(Written exercise): Please convert the rows from the line containing "Open the Church Websites dropdown" through the line containing "will click(x=39, y=359)." into a Markdown table with the columns Number and Line, leaving out blank lines. Give only that table.

[Begin Record extracts]

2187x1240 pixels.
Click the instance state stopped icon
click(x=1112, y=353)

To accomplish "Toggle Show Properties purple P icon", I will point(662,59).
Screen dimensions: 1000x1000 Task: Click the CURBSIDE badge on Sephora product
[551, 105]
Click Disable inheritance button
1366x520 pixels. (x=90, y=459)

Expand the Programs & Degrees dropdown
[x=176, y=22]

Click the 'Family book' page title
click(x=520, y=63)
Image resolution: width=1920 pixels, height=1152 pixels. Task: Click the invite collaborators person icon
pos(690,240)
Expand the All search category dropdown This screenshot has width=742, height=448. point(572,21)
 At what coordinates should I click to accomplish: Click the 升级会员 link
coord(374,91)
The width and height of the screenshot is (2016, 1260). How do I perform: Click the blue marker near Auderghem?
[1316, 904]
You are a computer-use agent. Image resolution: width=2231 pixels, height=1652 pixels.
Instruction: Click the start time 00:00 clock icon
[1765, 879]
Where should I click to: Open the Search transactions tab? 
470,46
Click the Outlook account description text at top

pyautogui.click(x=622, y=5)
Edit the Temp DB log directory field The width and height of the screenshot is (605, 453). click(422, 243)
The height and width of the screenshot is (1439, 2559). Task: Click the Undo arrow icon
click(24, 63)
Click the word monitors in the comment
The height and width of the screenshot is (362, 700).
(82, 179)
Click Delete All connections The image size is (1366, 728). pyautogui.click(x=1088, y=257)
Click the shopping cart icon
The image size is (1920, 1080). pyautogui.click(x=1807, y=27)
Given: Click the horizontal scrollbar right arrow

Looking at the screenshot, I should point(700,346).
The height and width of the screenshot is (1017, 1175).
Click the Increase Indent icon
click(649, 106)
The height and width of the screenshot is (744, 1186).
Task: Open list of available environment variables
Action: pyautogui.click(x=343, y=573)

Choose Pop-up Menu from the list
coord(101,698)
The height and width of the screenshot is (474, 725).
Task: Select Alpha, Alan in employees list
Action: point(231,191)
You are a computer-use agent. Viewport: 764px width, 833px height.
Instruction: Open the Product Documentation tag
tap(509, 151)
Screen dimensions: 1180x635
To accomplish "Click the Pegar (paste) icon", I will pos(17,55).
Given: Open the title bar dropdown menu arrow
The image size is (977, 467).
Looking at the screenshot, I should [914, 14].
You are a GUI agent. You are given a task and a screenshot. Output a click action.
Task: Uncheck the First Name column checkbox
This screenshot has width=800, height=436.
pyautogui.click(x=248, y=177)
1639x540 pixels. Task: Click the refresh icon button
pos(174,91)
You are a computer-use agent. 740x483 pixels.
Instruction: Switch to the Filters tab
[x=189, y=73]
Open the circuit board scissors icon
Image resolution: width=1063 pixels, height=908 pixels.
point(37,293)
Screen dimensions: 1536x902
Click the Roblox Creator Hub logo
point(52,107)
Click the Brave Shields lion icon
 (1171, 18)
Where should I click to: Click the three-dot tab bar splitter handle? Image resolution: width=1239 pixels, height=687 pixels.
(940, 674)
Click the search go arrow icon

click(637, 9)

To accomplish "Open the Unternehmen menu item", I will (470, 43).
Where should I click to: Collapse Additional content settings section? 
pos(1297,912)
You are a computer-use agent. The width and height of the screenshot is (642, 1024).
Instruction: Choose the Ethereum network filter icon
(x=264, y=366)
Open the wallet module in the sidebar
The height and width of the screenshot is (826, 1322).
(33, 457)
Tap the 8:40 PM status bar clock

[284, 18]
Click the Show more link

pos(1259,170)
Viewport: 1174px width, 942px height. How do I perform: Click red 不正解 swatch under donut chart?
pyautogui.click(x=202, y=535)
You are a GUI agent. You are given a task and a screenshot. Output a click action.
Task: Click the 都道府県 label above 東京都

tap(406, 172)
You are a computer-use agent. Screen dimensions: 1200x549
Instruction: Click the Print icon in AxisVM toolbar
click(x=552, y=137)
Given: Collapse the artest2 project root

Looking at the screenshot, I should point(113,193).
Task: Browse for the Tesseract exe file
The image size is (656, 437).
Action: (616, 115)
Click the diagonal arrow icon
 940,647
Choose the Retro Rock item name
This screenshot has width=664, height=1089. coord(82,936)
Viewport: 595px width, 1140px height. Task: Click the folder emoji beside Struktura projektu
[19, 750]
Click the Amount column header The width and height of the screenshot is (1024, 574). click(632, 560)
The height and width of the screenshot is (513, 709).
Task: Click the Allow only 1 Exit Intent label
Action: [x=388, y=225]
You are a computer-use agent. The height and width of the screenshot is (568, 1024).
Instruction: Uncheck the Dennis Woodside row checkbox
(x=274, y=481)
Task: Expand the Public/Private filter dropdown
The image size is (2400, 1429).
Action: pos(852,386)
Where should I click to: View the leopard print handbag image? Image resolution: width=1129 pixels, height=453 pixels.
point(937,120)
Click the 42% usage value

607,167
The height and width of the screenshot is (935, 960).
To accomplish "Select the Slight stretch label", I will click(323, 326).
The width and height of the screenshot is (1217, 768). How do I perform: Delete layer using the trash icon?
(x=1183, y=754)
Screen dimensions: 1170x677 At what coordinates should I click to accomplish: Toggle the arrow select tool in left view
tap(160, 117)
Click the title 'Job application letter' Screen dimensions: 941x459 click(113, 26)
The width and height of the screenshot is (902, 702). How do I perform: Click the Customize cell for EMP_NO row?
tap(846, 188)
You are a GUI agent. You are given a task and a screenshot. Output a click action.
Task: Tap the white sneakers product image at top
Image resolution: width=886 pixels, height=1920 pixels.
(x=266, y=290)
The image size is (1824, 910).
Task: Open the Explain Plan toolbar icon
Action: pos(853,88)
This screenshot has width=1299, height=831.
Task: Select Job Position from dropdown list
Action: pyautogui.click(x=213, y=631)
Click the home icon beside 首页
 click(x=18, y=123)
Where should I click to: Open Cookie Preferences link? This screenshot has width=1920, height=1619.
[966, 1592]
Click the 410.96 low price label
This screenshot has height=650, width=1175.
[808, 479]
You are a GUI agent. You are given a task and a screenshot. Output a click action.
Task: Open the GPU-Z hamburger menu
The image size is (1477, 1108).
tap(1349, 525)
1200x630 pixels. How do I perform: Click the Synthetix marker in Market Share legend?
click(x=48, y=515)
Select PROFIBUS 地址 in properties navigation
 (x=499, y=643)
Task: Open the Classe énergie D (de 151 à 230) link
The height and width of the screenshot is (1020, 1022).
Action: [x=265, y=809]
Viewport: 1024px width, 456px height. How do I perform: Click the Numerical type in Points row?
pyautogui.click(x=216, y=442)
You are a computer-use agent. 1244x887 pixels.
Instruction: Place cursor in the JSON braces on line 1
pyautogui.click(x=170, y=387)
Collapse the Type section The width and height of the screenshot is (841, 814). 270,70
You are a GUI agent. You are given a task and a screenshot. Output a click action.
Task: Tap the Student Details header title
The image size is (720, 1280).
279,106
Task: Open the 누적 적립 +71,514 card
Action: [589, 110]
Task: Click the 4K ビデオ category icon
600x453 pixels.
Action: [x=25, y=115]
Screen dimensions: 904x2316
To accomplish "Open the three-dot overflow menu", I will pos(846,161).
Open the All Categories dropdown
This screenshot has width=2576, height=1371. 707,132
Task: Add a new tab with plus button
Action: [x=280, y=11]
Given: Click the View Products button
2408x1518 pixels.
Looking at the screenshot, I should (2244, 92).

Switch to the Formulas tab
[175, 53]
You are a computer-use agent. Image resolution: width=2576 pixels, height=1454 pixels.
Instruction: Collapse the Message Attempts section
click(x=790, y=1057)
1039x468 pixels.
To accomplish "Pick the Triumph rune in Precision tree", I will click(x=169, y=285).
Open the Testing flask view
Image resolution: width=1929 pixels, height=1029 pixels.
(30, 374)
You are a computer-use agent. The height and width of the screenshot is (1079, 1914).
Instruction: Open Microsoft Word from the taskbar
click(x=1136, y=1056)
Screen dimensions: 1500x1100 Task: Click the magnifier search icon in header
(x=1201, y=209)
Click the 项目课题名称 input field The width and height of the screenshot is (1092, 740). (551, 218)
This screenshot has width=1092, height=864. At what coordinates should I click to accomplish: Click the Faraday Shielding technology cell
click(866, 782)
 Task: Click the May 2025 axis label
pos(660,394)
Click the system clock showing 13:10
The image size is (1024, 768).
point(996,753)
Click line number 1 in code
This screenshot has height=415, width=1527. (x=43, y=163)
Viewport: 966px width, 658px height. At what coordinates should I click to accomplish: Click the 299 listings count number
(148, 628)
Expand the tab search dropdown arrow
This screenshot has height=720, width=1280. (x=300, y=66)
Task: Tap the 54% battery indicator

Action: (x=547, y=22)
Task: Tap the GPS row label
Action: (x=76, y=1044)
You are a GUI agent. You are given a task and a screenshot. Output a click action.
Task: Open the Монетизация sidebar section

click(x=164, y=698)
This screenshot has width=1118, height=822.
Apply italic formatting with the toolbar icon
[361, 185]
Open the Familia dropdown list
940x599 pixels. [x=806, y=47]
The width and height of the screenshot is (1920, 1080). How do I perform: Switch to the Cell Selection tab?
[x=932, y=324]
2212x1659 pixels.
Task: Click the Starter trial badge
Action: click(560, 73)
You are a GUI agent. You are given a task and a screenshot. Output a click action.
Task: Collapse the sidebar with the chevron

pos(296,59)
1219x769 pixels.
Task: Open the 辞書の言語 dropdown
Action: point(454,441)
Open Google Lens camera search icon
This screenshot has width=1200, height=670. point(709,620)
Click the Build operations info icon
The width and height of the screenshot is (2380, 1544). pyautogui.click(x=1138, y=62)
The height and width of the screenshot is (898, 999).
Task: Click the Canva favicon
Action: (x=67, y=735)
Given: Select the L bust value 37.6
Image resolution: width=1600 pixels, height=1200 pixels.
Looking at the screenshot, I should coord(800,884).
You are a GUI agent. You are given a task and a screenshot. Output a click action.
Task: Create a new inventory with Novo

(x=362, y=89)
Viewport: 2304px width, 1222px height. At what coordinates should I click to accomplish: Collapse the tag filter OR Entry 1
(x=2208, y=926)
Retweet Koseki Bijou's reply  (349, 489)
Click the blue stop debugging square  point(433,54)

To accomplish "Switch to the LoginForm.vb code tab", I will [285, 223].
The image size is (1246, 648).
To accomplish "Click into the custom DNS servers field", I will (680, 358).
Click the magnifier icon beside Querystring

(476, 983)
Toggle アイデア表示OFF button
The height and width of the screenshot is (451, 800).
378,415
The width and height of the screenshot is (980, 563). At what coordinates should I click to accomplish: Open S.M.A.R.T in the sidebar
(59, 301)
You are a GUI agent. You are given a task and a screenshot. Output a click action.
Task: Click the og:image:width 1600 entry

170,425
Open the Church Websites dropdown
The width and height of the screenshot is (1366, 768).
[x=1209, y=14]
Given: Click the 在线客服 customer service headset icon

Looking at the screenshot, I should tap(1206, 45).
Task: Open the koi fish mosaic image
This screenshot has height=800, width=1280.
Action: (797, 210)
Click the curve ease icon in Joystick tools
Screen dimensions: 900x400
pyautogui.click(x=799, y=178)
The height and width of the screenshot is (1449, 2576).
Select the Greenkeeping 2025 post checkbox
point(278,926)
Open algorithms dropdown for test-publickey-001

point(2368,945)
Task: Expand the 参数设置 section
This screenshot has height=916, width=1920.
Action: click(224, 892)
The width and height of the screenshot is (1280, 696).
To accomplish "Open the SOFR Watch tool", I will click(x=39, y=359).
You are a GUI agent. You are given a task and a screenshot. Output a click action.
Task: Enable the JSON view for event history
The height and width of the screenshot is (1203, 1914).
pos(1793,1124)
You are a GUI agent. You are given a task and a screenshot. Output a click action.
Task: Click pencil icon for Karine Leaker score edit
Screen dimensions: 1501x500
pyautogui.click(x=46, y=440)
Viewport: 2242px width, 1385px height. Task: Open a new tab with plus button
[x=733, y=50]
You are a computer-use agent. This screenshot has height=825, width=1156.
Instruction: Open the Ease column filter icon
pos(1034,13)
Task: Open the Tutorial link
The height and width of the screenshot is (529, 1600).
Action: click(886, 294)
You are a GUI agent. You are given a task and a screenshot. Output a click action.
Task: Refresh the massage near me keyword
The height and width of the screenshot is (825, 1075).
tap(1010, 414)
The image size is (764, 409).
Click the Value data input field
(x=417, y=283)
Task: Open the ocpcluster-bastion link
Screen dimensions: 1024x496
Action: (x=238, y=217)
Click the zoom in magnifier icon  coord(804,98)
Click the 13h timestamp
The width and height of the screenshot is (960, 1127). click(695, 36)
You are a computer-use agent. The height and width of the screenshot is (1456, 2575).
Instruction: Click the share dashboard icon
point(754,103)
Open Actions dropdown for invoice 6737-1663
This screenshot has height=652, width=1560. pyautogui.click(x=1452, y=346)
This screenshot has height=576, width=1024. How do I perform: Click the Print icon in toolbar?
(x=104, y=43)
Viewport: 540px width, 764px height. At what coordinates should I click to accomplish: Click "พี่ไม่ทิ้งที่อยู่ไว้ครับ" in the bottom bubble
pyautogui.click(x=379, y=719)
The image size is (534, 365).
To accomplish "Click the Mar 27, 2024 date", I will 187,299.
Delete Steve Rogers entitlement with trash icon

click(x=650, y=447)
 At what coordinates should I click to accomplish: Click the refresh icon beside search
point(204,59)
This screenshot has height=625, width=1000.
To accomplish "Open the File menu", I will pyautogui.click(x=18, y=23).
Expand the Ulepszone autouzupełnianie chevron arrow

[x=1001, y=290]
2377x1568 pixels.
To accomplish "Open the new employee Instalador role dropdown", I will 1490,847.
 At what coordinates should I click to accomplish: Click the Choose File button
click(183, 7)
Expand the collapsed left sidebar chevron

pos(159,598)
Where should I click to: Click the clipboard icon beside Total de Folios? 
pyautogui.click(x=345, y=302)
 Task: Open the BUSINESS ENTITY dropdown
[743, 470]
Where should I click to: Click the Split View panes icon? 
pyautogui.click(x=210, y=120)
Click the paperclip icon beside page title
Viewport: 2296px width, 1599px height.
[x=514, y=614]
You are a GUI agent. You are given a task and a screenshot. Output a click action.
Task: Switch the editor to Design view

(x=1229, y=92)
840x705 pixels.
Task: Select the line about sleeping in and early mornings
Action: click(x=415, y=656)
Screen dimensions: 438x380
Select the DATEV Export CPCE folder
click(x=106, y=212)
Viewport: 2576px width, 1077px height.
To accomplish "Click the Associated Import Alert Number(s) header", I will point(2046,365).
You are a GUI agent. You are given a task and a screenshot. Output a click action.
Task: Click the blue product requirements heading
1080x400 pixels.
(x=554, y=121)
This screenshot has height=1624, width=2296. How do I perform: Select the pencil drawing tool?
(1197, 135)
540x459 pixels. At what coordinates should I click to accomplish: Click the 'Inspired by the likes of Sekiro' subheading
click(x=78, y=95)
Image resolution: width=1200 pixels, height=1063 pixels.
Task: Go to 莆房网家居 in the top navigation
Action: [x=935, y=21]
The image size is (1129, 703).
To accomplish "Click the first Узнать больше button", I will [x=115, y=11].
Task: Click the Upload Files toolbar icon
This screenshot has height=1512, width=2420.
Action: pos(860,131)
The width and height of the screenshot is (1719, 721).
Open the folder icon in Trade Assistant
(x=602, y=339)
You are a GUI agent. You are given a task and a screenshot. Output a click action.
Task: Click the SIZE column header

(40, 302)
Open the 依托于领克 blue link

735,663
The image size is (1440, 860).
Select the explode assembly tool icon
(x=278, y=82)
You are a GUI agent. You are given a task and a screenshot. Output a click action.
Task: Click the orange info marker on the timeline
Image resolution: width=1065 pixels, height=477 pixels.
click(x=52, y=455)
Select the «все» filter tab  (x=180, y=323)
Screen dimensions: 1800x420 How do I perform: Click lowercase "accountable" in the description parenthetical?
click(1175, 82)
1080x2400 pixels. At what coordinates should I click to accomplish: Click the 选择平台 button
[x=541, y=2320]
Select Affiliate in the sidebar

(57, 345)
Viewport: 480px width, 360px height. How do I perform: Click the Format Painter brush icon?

[End Record extracts]

(Solved exercise):
| Number | Line |
|---|---|
| 1 | Open the Church Websites dropdown |
| 2 | The width and height of the screenshot is (1366, 768). |
| 3 | [x=1209, y=14] |
| 4 | Given: Click the 在线客服 customer service headset icon |
| 5 | Looking at the screenshot, I should tap(1206, 45). |
| 6 | Task: Open the koi fish mosaic image |
| 7 | This screenshot has height=800, width=1280. |
| 8 | Action: (797, 210) |
| 9 | Click the curve ease icon in Joystick tools |
| 10 | Screen dimensions: 900x400 |
| 11 | pyautogui.click(x=799, y=178) |
| 12 | The height and width of the screenshot is (1449, 2576). |
| 13 | Select the Greenkeeping 2025 post checkbox |
| 14 | point(278,926) |
| 15 | Open algorithms dropdown for test-publickey-001 |
| 16 | point(2368,945) |
| 17 | Task: Expand the 参数设置 section |
| 18 | This screenshot has height=916, width=1920. |
| 19 | Action: click(224, 892) |
| 20 | The width and height of the screenshot is (1280, 696). |
| 21 | To accomplish "Open the SOFR Watch tool", I will click(x=39, y=359). |